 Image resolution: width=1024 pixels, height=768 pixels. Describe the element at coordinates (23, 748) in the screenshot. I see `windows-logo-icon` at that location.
════════════════
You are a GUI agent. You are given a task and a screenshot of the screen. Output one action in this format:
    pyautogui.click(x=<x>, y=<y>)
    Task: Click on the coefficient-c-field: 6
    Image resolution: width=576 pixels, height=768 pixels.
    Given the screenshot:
════════════════
== Task to carry out ==
Pick out every line in the listing above that contains the word "height".

== Written answer ==
 Image resolution: width=1024 pixels, height=768 pixels. Describe the element at coordinates (23, 748) in the screenshot. I see `windows-logo-icon` at that location.
    Image resolution: width=576 pixels, height=768 pixels.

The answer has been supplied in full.